Kunst und Politik: Schönheit ist auch nicht mehr, was sie mal war

Kunst ist politisch, oder sie ist gar nicht. Mit dem Motto für die 7. Berlin-Biennale erlebte Artur Żmijewski eine ziemliche Bauchlandung. Die politaktivistische Gerümpelkammer, die der Künstlerkurator 2012 in den Kunst-Werken öffnete, diskreditierte die »politische Kunst« so wirkungsvoll, wie es keine rechte Diffamierung vermocht hätte. Doch wie hätte eine solche Kunst auszusehen, wenn man sie nicht auf dem Müllhaufen der Geschichte entsorgen will?

Dass nicht das Politische, sondern das Ästhetische politisch ist – diese, seit einiger Zeit wieder an Zulauf gewinnende, Gegenposition hatte der französische Philosoph Jacques Ranciere schon Mitte der 2000er Jahre ventiliert. Auf dem Kongress »Politik der Kunst.

Über die Möglichkeiten, das Ästhetische politisch zu denken«, der von der Akademie der Künste und dem Goethe-Institut kürzlich in Berlin veranstaltet wurde, fand sein Ansatz freilich nicht viele Anhänger.

Denn die dem Kunstwerk eignende »Unbestimmtheit«, die für Ranciere erst den Betrachter zum politischen Handeln motiviert, negiert für die Wiener Kunsthistorikerin Ines Kleesattel die »Wahrheit« jeden Werks. Zu bestimmt sollte es aber auch nicht sein.

Der linken Intelligenz schwant nämlich, dass die vielbeschworene »Relevanz der Kunst« anders aussehen muss als in der klassischen Politästhetik. »Wir steckten in der Sackgasse der politischen Eindeutigkeit«, resümierte die Filmemacherin und frisch gewählte Akademiepräsidentin, Jeanine Meerapfel, Jahrgang 1943, selbstkritisch die Kunstproduktion der 70er Jahre.
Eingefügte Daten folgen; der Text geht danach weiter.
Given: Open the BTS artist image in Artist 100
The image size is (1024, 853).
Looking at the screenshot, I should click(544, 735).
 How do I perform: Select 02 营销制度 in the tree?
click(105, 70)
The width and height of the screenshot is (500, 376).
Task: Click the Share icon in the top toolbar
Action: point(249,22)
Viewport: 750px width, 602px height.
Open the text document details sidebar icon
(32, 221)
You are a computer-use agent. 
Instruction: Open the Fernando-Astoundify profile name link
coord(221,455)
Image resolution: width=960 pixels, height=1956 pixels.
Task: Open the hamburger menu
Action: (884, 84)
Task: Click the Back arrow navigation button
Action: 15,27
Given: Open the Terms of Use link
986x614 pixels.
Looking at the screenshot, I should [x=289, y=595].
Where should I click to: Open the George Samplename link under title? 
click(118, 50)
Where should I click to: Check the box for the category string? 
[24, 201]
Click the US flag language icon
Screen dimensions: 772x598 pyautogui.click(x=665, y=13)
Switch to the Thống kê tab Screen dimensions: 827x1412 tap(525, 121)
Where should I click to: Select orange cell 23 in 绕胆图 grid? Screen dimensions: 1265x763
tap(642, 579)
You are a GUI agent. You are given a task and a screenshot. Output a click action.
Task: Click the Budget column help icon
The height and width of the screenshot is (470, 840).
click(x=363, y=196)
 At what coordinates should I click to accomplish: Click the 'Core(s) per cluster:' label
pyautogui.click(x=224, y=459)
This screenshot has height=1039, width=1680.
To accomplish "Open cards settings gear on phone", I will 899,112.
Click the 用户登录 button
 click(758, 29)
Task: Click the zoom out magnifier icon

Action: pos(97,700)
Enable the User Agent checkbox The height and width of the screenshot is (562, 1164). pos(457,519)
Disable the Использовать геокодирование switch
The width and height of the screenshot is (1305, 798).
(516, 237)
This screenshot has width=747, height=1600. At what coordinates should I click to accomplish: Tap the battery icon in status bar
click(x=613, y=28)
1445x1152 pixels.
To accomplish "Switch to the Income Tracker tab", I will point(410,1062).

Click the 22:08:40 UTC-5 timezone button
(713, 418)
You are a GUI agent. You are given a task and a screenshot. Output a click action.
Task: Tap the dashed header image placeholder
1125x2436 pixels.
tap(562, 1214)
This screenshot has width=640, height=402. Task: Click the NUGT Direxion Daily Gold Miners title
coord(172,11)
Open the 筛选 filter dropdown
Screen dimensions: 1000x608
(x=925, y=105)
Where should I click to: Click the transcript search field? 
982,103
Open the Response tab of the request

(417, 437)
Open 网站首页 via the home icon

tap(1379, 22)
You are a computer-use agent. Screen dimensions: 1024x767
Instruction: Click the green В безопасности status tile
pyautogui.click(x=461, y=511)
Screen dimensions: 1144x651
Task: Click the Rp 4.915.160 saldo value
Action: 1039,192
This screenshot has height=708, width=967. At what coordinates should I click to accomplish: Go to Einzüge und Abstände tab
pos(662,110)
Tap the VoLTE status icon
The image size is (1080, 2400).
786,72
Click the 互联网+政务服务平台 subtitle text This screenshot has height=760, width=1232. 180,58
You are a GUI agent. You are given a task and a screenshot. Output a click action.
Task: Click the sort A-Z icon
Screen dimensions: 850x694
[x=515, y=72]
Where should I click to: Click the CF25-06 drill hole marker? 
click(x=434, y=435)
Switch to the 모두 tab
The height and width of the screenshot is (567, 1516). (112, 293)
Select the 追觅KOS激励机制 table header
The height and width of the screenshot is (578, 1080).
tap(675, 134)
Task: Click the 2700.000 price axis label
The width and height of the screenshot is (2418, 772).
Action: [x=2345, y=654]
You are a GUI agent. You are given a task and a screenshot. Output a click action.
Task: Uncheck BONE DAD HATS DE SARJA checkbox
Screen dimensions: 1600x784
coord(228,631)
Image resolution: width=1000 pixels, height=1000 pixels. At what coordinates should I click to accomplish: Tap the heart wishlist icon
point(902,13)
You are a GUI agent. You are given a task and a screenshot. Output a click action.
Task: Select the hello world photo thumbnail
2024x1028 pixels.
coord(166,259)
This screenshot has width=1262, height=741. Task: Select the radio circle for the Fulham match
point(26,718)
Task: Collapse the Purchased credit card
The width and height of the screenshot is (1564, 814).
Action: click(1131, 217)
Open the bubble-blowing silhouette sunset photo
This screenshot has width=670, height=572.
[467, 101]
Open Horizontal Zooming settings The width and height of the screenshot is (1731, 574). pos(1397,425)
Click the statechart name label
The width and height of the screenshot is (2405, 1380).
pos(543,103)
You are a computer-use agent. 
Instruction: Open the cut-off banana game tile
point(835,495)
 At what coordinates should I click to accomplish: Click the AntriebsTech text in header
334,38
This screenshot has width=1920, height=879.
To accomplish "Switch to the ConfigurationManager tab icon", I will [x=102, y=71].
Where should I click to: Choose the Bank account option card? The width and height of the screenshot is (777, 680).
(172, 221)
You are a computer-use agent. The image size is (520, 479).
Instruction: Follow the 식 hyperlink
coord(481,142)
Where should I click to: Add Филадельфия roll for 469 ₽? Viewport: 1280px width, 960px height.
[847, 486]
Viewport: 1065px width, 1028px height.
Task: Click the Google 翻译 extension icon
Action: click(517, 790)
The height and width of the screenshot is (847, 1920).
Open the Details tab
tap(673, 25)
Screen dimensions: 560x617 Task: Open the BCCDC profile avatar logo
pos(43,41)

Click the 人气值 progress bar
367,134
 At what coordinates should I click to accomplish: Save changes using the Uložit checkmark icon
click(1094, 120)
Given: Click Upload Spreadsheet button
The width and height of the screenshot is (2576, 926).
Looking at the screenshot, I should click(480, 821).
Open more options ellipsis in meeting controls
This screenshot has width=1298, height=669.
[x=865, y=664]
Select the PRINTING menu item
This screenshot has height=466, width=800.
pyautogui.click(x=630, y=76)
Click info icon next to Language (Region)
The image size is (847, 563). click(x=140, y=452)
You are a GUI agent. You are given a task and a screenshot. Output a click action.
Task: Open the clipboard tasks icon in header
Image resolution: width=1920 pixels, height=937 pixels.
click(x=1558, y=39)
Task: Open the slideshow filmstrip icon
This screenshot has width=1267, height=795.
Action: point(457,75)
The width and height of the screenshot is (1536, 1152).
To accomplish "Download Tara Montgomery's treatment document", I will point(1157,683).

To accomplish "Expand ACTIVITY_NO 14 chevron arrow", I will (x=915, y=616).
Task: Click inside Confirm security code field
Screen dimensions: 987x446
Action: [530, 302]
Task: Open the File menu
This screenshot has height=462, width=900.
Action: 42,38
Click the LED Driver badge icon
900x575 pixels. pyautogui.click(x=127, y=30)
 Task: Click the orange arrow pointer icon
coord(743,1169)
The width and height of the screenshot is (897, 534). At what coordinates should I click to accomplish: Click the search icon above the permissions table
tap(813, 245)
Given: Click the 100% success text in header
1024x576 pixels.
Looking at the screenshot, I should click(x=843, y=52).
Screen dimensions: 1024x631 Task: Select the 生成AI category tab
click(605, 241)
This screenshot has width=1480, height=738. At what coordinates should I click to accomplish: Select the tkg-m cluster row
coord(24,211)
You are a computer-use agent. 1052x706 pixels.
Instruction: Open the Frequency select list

Die Künstler als »Partisanen der Sinnlichkeit« den Ausweg aus dieser Sackgasse suchen zu lassen, wie es der Philosoph Christoph Bermes empfahl, klang vielen zu militärisch. Zurück zur guten alten »Autonomie der Kunst« geht es auch nicht.

Die Frankfurter Kunstprofessorin Isabelle Graw erinnerte daran, dass sich dieses Credo als kompatibel mit dem »Neuen Geist des Kapitalismus« erwiesen hat. Selbst Präsidentin Meerapfel winkte ab: »Autonomie existiert nicht«, konstatierte sie das Netz ihrer Abhängigkeiten – von der Genrewahl über die Geldgeber bis zu den Mitarbeitern.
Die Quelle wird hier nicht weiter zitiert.